Each time I post something I keep thinking that this will be the last time, however you may be sad to know that I appear to not have an off switch. The thing is these posts started of as a way for me to process what I was going through but they have turned in to something else. They have become a way of showing (I hope) at least one honest account of what cancer and its aftermath are like and while I would like to say that it all returns to normal after the chemo is finished I am beginning to realise that there is no going back and that my “normal” now is something that I have yet to truly find.
Tomorrow I have my 3 monthly bloods taken and while I know that the cancer is not back I have to wait until Wednesday to KNOW that the caner is not back. Today, tomorrow and Tuesday are and will not be easy days, as my anxiety levels tend to get the better of me, but the truth is there is nothing I can do to change the results nor how I feel until Wednesday when I will be able to take a deep breath and move on again.
To top it all off I am also waiting for the results of another gynaecological (yes I know a horrid word) biopsy. Here is what they don’t talk about when it comes to chemo – it can cause an early menopause – but then your body does not really get with the program and starts playing up. I have explained to these doctors that I have already done my cancer bit so they need not worry about that but still they like taking little bits out of me to test every 3 months. This has really helped to put my smear tests into perspective (and ladies if you have missed yours please go and get it done as a little embarrassment is so worth it in the long run) and I am glad that I got myself checked out, I would just like to have these results as well as it is the waiting, the not knowing that is the real problem.

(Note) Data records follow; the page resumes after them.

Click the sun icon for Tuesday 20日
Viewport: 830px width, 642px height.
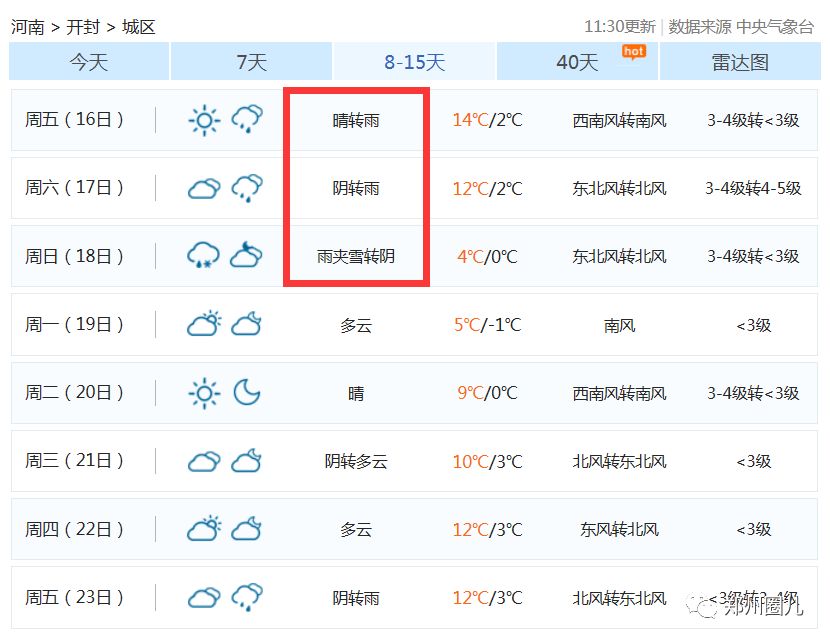pyautogui.click(x=204, y=393)
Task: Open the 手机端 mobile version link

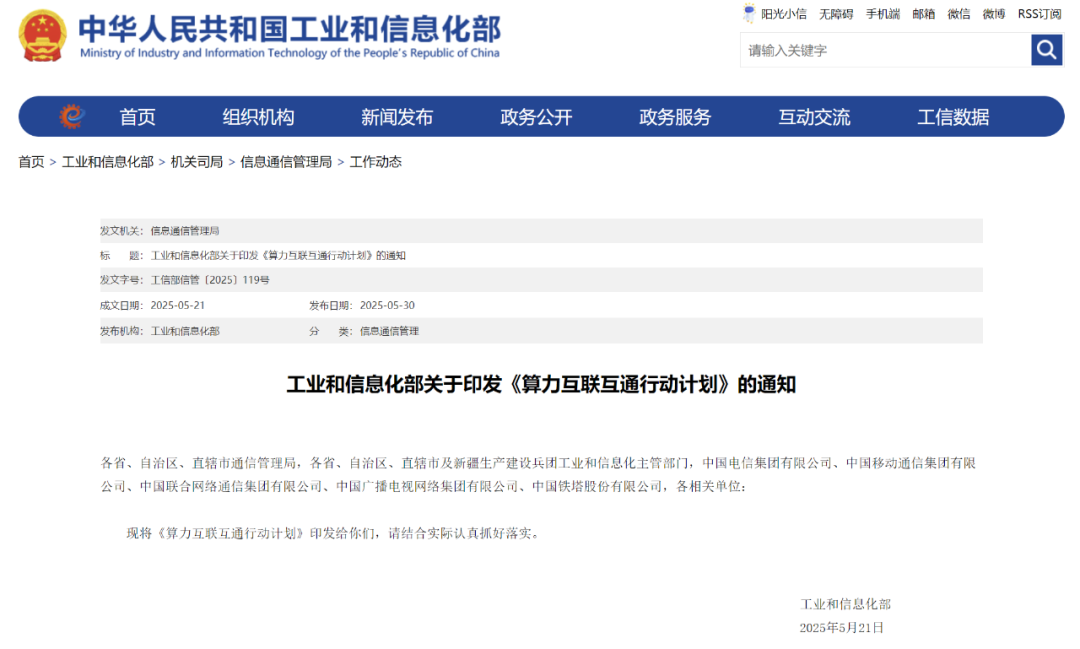Action: [x=882, y=14]
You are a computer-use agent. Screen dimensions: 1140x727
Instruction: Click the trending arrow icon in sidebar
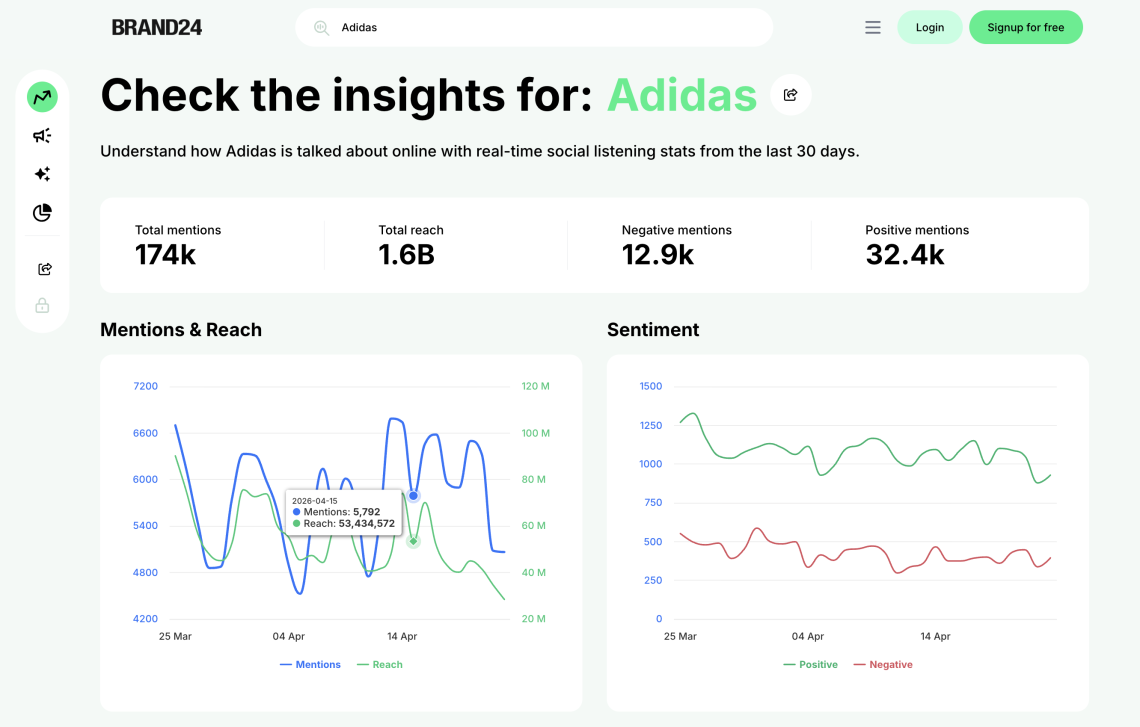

In saying all that, while waiting for results does feel like everything stops or at least slows down, that is not actually the case. As of the middle of March I will have started my new job and I am so looking forward to being a contributing member of society again. The leukemia may have attempted to break me but it could and has not won -although on nights like this I still feel the aftershocks from the earthquake which it caused in my life. But aftershocks I can cope with and peace will reign again this time Wednesday evening.